Malik Bhago felt so broken by the Guru’s statements. “How can I be forgiven for my sins?” he asked as he fell at the Guru’s feet.
In response, the Guru said, “Give away everything you have to the poor. Earn a living by doing honest labour. To everyone, be good and kind. Give away your arrogance. Be modest. Always keep God in mind. Love all men as if they were your brothers. Assist everyone who requires assistance. Serve everyone who is in need. That is how you can receive God’s pardon and love.”
Guru Nanak softly pulled him up, hugged him, and said, “Remember, Bhago, your annual feast will get you no honour unless you truly intend to assist the poor and powerless. Charity given from ill-gotten wealth does not bring favours.”
The word spread that a Guru was travelling the countryside, challenging caste and power with a level of bravery never seen before. Increasingly people came to hear the Guru’s enlightenment remarks.
The Sultan of Eminabad’s son once became unwell and was unable to be treated by any specialist.
After much searching and testing by ‘Faqirs,’ someone indicated that Guru Nanak could be in Eimnabad and could cure the boy. The Sultan’s wife approached the Guru and grasped his feet, pleading for assistance. The Guru instructed him that the blessed crumbs of a nobleman were the key to his son’s better health.
Guru Nanak requested that Bhai Lalo bring a roti from his home. Guru Ji told the boy to eat the slice of bread he had brought. The youngster was healed of his ailment as soon as he ate it. Bhai Lalo became known as a pious and saintly guy as a result of this miracle. Since then Bhai law was considered a saint man and even after this people who believed in Guru Nanak Ji eternally are convinced about the fact that everyone is equal.

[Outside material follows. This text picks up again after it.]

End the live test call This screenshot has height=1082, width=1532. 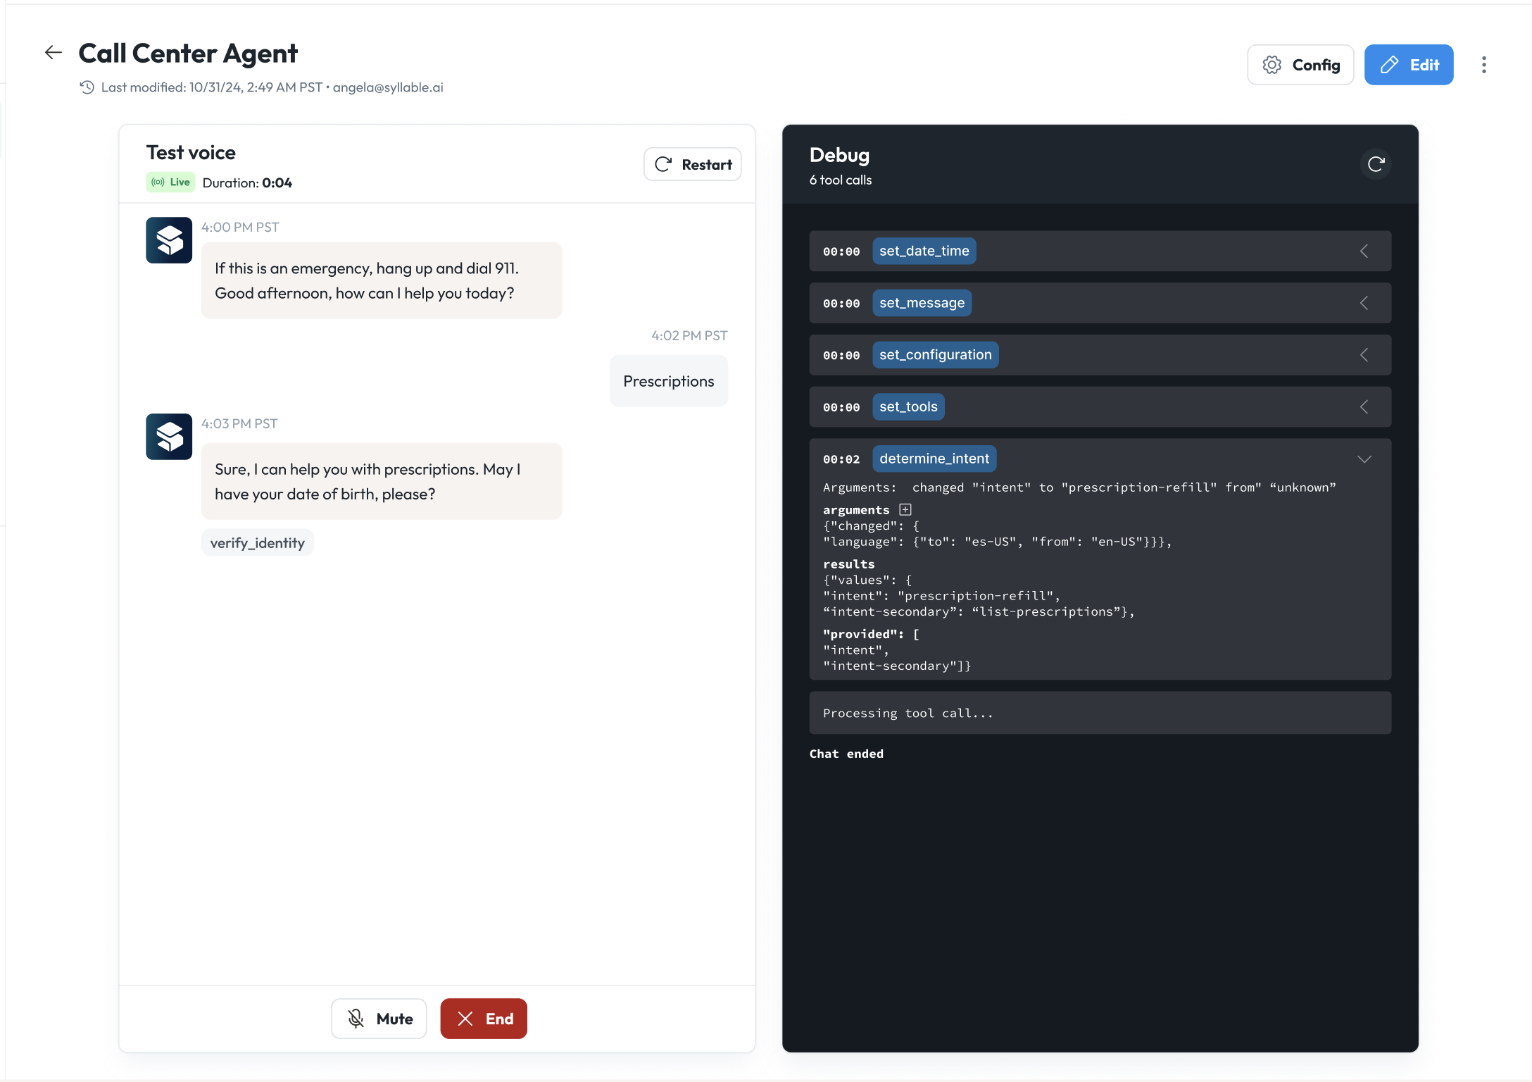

In the courtyard of Bhai Lalo’s residence, there was a little well where Guru Ji used to take his daily bath. This well was later clogged up, but the Ramgarhia Group recently purchased Bhai Lalo’s property, and the ancient well was re-dug. This is among the most significant stops on Guru Nanak’s spiritual voyages, and it is now part of a Sikh pilgrimage to Pakistan’s sacred sites.

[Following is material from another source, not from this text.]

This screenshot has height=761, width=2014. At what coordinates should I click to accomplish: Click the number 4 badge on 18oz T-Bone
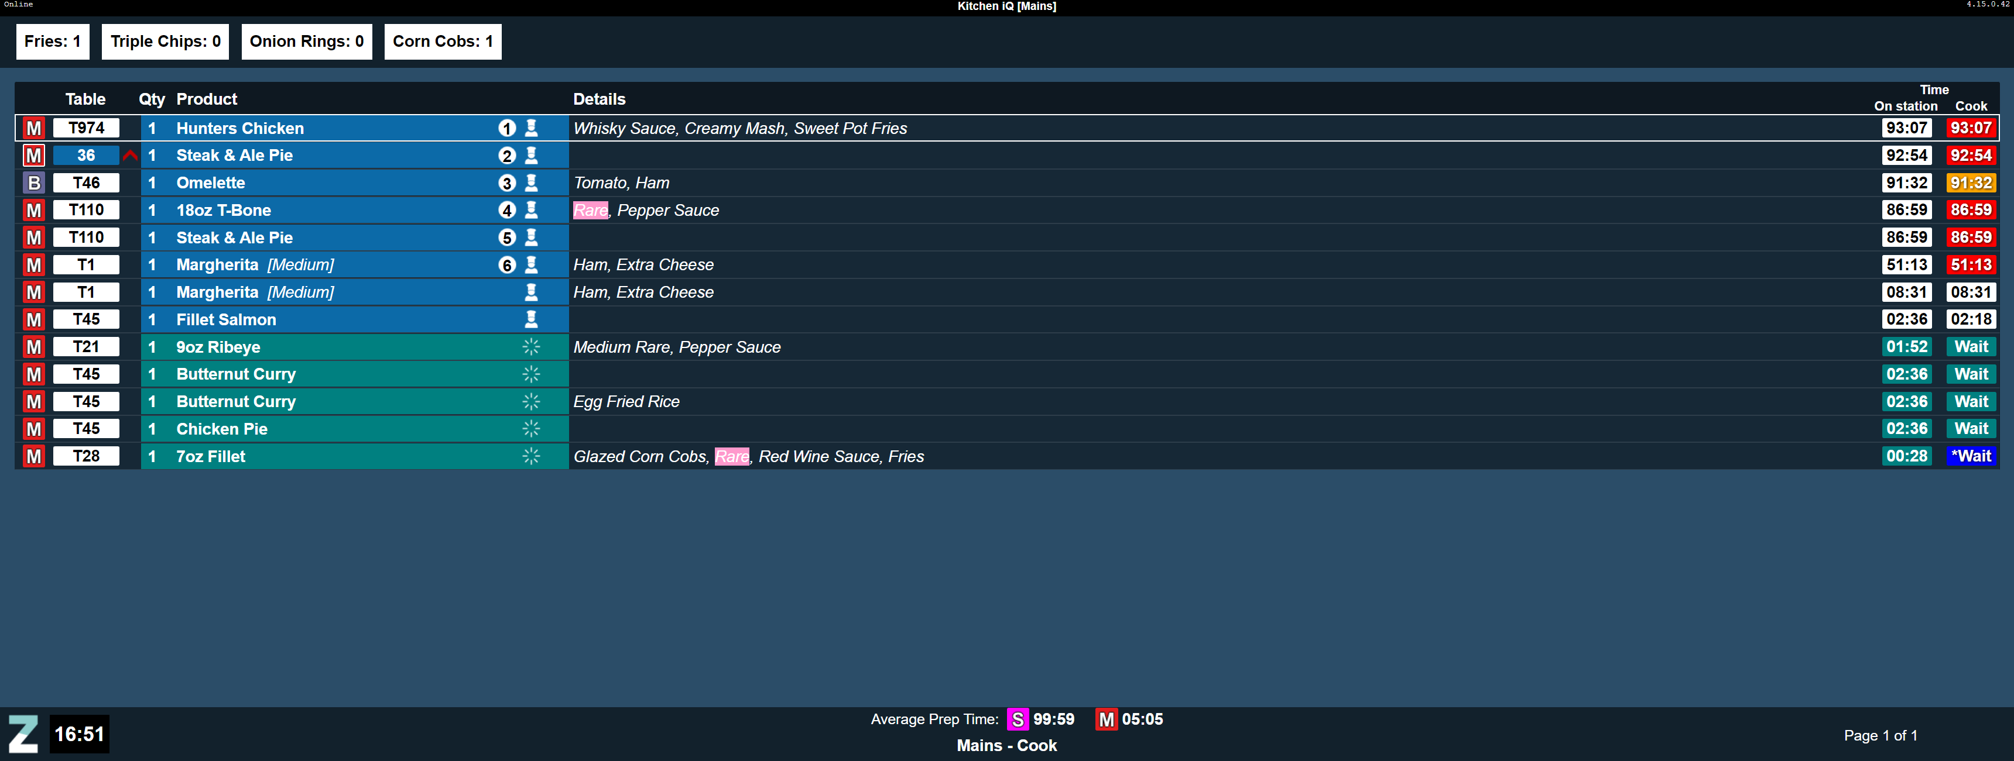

Gurdwara Khuhi Bhai Lalo in Eminabad, Gujranwala, Punjab, Pakistan. Bhai Lalo Ji is related with Sri Guru Nanak Sahib Ji. At various times, Guru Nanak lived with Bhai Lalo. Bhai Lalo’s residence was converted into a dharmsala and eventually into a Gurdwara, which was titled after a khuhi (narrow well) that remained long after the original house had collapsed.